After high school Paul was given a scholarship to Furman University where he attended for a year before he met Bob Peoples who introduced him to powerlifting that would change his focus completely when he went on to compete and win the Olympic Games powerlifting competition representing the USA.
At the 1955 World Championships which was held in Munich, Germany Paul Anderson broke two world records with a press of 407.7 pounds achieving a total weight cleared of 1129.5 pounds. In that year he easily won the world championships and was welcomed back on his return to the USA by the vice-president at the time Richard Nixon.

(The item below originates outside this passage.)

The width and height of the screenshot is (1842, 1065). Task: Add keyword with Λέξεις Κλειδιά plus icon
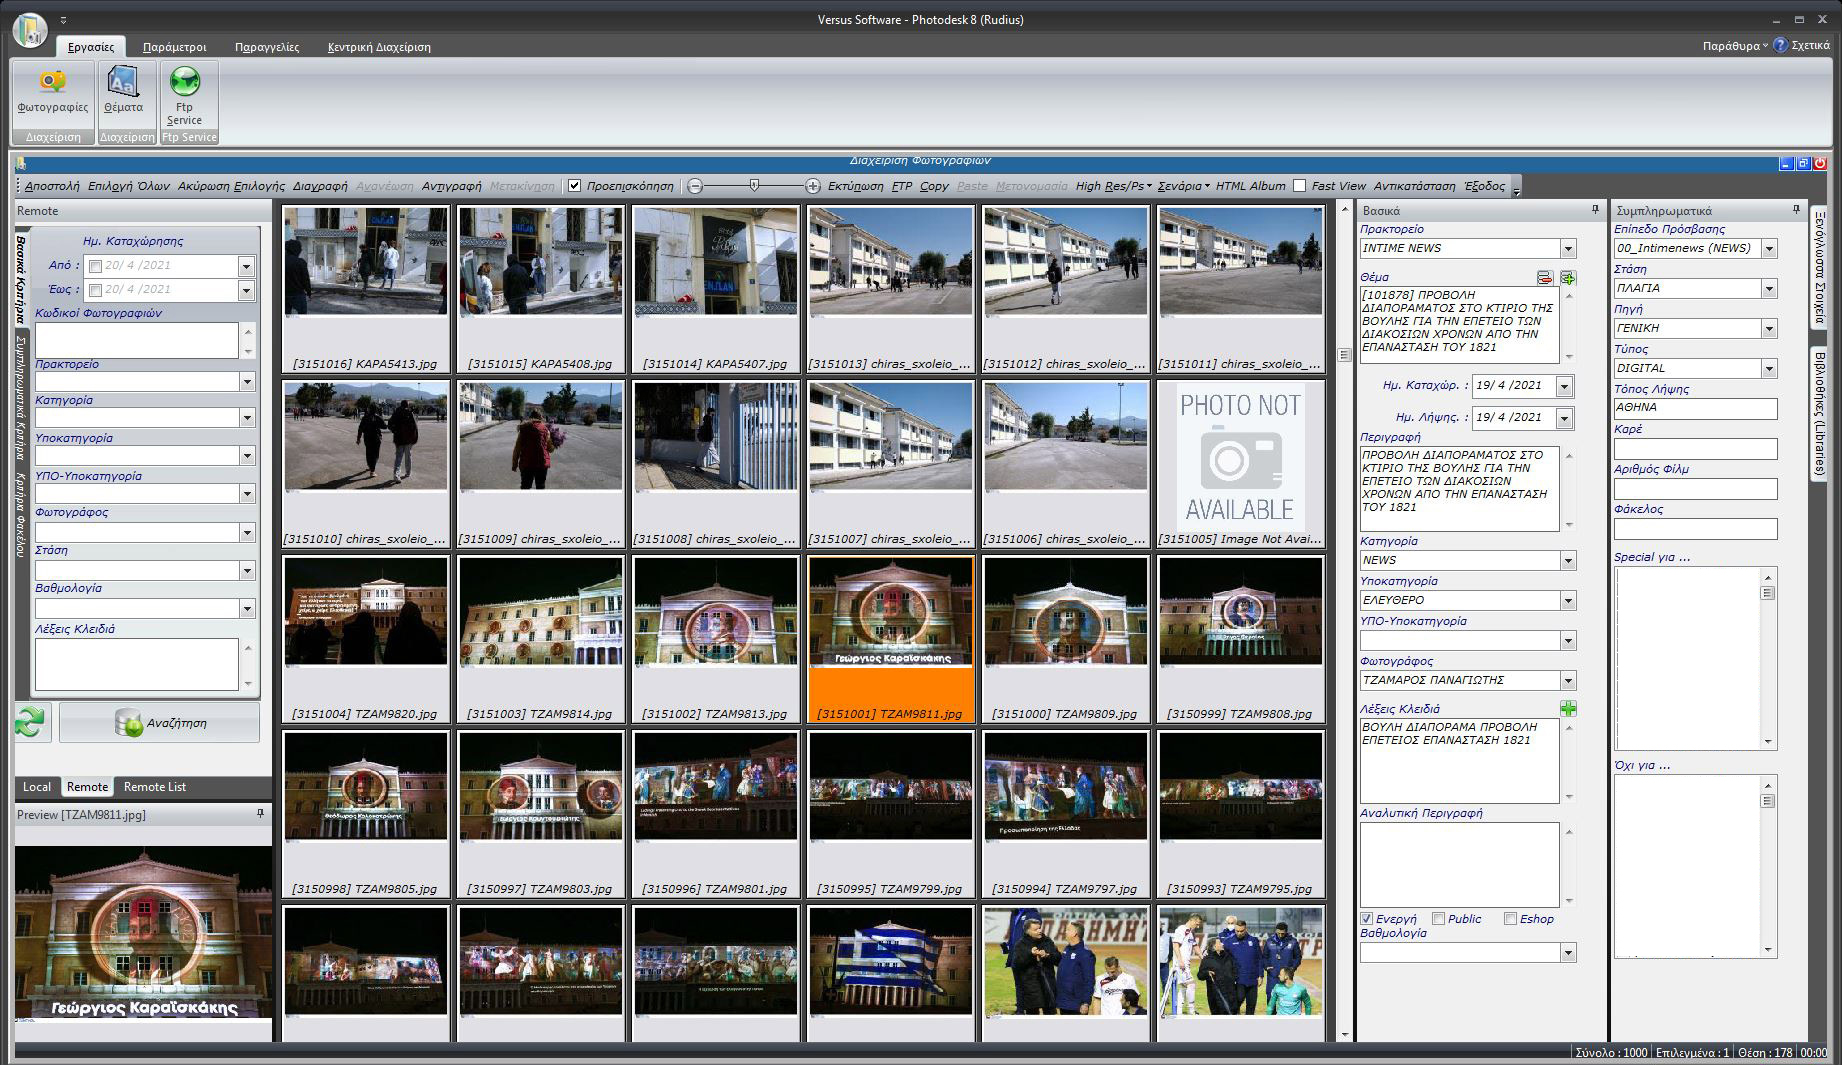coord(1568,709)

A year later at the Olympic Games held in Melbourne, Australia 1956 he won a gold medal competing in the super-heavyweight class. Paul Anderson then decided to become a professional powerlifter after the 1956 Summer Olympics. Unfortunately many of his great feats of strength, which were generally credible, were never done under any rigorous and recognized conditions in order to be official.
However he was recognized by the Guinness Book of World Records that cited him in the 1985 edition for his back-lift of 6,270 pounds. It was this lift which later became the foundation for his reputation to be "World's Strongest Man". Paul was a committed Christian and in 1960 married Glenda Garland.
Together they started the Paula Anderson Youth Home which was set up specifically to deal with the troubled youth in Vidalia Georgia in 1961. A year later their daughter Paula was born. Paul continued to do speaking engagements and seminars across the country where he would do strength exhibitions.
Something that Paul was famous for was his strength stunts that he would do at these exhibitions like driving a 6 inch nail with his bare fist or lifting a table often loaded with eight or more men. He did other strength tricks like tearing telephone books and bending nails.
Paul Anderson was the original true strength athlete that never took steroids and he died at the age of 61 on August 15, 1994 leaving his wife and his daughter who still get involved with powerlifting events. Although Glenda does not compete she is involved with the promotion and the running of powerlifting meets.